O casal autor da ação adquiriu um lote, mas, após o pagamento de algumas parcelas, foi surpreendido com a notícia de que outro indivíduo se apresentava como proprietário do mesmo imóvel. Diante do risco de iminente disputa judicial, os compradores buscaram a Justiça para desfazer o negócio e pleitear a reparação dos prejuízos.
CLÁUSULA ARBITRAL
Inicialmente, o magistrado abordou a questão processual, afastando a validade da cláusula compromissória de arbitragem prevista no instrumento contratual. O juiz reiterou o entendimento jurisprudencial consolidado de que, em relações de consumo, a cláusula arbitral não pode ser imposta de forma unilateral e vinculante pelo fornecedor.
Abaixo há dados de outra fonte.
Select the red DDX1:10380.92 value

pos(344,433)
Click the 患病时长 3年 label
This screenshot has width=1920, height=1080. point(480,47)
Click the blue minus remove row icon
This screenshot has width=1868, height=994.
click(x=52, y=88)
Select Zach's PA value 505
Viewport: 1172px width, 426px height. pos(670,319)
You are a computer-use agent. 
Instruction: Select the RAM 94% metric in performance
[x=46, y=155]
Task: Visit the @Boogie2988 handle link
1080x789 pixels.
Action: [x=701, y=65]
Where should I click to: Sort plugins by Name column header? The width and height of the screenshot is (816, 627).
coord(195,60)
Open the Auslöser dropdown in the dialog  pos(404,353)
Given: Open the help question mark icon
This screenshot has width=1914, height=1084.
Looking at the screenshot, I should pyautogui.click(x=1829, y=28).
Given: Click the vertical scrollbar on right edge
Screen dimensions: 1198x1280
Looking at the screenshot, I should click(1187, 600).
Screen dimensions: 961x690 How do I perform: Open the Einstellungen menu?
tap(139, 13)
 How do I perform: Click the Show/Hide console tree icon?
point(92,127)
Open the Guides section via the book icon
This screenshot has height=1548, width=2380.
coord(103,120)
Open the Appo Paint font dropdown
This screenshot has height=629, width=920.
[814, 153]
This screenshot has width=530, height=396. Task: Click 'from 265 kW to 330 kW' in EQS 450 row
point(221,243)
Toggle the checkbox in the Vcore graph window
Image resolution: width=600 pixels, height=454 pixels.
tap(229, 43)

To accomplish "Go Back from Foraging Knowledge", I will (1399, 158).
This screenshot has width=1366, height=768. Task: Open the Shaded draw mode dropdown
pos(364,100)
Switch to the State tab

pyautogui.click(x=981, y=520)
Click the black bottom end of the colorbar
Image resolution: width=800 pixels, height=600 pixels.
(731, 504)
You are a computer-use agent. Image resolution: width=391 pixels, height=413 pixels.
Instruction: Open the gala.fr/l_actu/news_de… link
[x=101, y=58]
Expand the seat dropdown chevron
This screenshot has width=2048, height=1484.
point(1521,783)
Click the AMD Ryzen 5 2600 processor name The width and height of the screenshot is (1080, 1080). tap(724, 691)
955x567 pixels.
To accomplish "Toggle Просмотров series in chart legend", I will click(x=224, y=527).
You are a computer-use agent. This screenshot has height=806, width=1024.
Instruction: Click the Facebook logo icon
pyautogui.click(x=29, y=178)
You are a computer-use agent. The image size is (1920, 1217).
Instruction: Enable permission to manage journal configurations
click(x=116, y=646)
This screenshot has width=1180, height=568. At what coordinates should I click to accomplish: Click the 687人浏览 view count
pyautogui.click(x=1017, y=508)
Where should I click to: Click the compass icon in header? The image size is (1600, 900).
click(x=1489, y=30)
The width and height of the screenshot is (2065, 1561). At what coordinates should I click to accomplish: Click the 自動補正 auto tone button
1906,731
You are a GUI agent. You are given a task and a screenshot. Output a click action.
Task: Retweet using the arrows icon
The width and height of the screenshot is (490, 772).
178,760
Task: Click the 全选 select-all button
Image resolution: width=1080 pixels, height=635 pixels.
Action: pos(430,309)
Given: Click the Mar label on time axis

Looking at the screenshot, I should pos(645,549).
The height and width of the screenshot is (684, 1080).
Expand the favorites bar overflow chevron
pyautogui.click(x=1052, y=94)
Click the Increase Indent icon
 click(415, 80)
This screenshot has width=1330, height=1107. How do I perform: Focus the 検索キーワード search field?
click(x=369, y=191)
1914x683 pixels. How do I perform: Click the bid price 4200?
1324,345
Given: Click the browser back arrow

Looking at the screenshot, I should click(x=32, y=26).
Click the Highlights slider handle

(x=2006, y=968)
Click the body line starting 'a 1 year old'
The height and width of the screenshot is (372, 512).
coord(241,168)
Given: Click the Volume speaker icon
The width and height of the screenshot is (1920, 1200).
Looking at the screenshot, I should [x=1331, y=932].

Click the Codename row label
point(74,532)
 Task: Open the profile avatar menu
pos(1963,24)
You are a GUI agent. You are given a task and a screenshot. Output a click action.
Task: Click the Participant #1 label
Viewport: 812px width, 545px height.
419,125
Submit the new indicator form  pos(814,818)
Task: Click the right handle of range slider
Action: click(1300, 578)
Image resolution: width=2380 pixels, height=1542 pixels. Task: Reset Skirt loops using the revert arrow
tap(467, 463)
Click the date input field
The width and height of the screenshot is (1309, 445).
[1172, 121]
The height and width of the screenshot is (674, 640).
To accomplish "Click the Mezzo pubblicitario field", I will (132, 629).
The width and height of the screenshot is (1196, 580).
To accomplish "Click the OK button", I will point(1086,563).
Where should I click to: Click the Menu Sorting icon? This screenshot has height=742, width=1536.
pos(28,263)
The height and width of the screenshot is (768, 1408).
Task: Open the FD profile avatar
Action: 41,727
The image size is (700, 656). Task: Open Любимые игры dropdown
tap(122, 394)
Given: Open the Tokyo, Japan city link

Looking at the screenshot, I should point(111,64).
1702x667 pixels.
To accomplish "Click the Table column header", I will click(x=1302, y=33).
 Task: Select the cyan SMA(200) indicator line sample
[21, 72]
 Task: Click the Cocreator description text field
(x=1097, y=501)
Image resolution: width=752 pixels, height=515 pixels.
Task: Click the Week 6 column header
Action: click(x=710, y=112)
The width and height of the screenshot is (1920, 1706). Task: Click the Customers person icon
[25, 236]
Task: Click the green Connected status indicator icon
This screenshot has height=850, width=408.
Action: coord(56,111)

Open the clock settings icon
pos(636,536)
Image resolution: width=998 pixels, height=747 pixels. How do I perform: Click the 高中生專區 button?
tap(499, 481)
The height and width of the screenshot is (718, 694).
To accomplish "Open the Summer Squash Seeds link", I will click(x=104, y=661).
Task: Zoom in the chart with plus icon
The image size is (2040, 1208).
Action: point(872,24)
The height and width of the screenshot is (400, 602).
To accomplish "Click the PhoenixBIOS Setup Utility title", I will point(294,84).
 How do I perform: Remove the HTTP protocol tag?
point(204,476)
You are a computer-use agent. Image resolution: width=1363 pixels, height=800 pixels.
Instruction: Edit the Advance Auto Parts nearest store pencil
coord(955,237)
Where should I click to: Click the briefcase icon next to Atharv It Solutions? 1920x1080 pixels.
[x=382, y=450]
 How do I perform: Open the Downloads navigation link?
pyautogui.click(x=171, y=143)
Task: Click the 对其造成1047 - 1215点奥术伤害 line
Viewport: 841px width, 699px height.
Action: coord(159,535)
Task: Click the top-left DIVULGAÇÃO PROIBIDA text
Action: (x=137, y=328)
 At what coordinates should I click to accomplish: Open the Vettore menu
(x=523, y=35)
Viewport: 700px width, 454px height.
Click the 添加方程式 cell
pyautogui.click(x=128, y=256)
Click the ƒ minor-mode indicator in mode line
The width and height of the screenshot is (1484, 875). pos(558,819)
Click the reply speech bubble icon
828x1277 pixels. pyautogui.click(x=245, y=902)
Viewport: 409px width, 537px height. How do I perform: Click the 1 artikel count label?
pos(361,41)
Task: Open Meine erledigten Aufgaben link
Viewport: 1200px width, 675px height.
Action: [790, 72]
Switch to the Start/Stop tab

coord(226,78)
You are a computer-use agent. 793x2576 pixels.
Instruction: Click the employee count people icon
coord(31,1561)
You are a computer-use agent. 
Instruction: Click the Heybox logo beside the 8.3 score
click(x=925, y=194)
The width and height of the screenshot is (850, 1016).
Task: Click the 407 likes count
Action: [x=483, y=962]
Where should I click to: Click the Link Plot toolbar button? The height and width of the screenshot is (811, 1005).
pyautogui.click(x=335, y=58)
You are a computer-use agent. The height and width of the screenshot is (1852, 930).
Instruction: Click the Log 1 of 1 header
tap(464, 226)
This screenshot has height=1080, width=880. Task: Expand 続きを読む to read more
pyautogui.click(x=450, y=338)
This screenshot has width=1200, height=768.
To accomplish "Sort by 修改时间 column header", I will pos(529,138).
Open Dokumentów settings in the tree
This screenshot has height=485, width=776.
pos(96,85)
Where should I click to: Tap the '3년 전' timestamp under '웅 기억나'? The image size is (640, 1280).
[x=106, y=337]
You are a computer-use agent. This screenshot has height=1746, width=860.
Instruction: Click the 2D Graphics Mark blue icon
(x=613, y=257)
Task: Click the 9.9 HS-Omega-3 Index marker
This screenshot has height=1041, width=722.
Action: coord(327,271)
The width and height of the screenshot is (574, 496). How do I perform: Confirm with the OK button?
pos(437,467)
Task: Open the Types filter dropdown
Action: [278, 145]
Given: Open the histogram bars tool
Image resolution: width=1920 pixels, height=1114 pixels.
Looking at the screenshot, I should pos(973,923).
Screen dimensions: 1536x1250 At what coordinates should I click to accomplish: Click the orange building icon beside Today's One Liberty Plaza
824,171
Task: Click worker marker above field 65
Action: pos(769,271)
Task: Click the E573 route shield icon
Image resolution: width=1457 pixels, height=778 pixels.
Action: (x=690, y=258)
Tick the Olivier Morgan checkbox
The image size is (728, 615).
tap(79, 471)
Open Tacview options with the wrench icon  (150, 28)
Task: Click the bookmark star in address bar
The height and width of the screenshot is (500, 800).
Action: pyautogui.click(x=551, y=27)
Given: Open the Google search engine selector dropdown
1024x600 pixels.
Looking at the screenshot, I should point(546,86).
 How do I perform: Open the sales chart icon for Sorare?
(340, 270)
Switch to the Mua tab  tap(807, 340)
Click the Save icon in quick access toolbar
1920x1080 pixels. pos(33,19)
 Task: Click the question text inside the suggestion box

“A jurisprudência já se encontra pacificada no sentido de que, em relações de consumo, a cláusula compromissória apenas é válida quando o consumidor, de forma livre, consciente e autônoma, manifesta sua opção pela via arbitral”, justificou o juiz.
INADIMPLEMENTO CONTRATUAL
No mérito, o juiz Fernando Ribeiro de Oliveira identificou a duplicidade na venda do terreno como uma grave violação dos deveres de lealdade e confiança inerentes a qualquer contrato.
“Verifico que razão assiste parcialmente à parte promovente, uma vez que restou demonstrado que a promovida alienou aos autores imóvel anteriormente comprometido com terceiro adquirente, o que caracteriza inadimplemento contratual por sua culpa”, afirmou o julgador.
Com base na quebra da boa-fé objetiva, prevista no Código Civil, a imobiliária foi condenada à rescisão do contrato, à restituição proporcional dos valores pagos e ao pagamento de indenização pelas benfeitorias realizadas no bem, além da reparação pelos danos morais sofridos pelo casal.